On August 12, 1904, a writ of error was sued out in this court and the clerk of the lower court, in obedience thereto, has forwarded a certified copy of the record proper in said cause, which is now before the court for consideration.

OPINION.

The same questions, with the exception noted, involved in this case were decided by this court in State v. Rosenblatt, 185 Mo. 114, and State v. Etchman, 184 Mo. 193, except the one proposition now presented in this case as to the constitutionality of the act creating the criminal court of Buchanan county.
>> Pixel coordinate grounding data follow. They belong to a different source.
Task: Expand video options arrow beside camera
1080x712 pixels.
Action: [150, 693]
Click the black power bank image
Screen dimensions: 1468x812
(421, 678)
The act creating the criminal court of Buchanan county will be found in Revised Statutes 1899, section 1, page 2568. It provides: “Pursuant to sections one and thirty-one of article 6 of the Constitution, and to a notice” (set out in full) “a court of record is hereby established in the county of Buchanan, said county having a population exceeding 50,000 inhabitants, and to be designated and called the criminal court of Buchanan county.”

There is but one proposition presented in the record in this cause, and that is embraced in the contention of plaintiff in error that the act as herein noted establishing the Buchanan County Criminal Court is void and unconstitutional. The grounds upon which this contention is predicated may be briefly stated as follows:

1. Because it is in conflict with subdivision 2 of section 53, article 4 of the Constitution, which provides: “The General Assembly shall not pass any local or special law . . . regulating the affairs of counties, cities, townships, wards or school districts.”

*6522. Because it is in conflict with subdivision 15, section 53, article 4, providing that no local or special law shall be passed, “creating offices, or prescribing the powers and duties of officers in counties, townships, election or school districts.”

3. Because it is in conflict with subdivision 17, section 53, article 4 of the Constitution, providing that no local or special law shall be passed “regulating the practice or jurisdiction of, or changing the rules of evidence in any judicial proceeding or inquiry before courts, justices of the peace, sheriffs, commissioners, arbitrators or other tribunals, or providing or changing method for the collection of debts, or the enforcing of judgments, or prescribing the effect of judicial sales of real estate.”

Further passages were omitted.